Document excerpt →
☆ ☆ ☆ ☆ ☆

Grover Cleveland

Veto Message

June 10, 1896

To the House of Representatives:

I herewith return without my approval House bill No. 225, entitled "An act to provide for the lease of Fort Omaha Military Reservation to the State of Nebraska."

This bill authorizes and directs the Secretary of War, when Fort Crook, near the city of Omaha, is ready for occupancy, to lease for a nominal rent to the State of Nebraska the possession of Fort Omaha Military Reservation, containing about 80 acres, with all the buildings, appurtenances, and improvements thereof. It is declared that the lease shall be conditional upon the use of said reservation by the State of Nebraska as a place of rendezvous and school of instruction for the National Guard of said State; that the State of Nebraska shall while it is in possession of said reservation keep the buildings and improvements thereon in as good condition and repair as at the date it shall enter into possession thereof, and that at any time when, in the judgment of the Secretary of War, the interests of the United States shall require such action he shall take possession of said military reservation for the use of the Government, together with all the buildings, appurtenances, and improvements thereon.

On the 23d day of July, 1888, an act was passed authorizing the Secretary of War to purchase suitable grounds, of not less than 640 acres in extent, to be situate within 10 miles of the city of Omaha, and to construct the necessary buildings thereon for a ten-company military post, to be known as Fort Omaha, and a necessary sum, not exceeding $200,000, was appropriated to enable the Secretary of War to carry out the provisions of said act.

☆ ☆ ☆ ☆ ☆

Recorded information →
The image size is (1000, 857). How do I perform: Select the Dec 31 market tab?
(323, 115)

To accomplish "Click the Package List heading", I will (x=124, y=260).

☆ ☆ ☆ ☆ ☆

Prompt 1 →
In the veto message, starting at the words "On the 23d day" and ending after "of said act.", give the passage again with "ten-company" switched to "twelve-company".
Prompt 2 →
According to the veto message, about how many acres does Fort Omaha Military Reservation contain?

Written answer 1 →
On the 23d day of July, 1888, an act was passed authorizing the Secretary of War to purchase suitable grounds, of not less than 640 acres in extent, to be situate within 10 miles of the city of Omaha, and to construct the necessary buildings thereon for a twelve-company military post, to be known as Fort Omaha, and a necessary sum, not exceeding $200,000, was appropriated to enable the Secretary of War to carry out the provisions of said act.

Written answer 2 →
About 80 acres.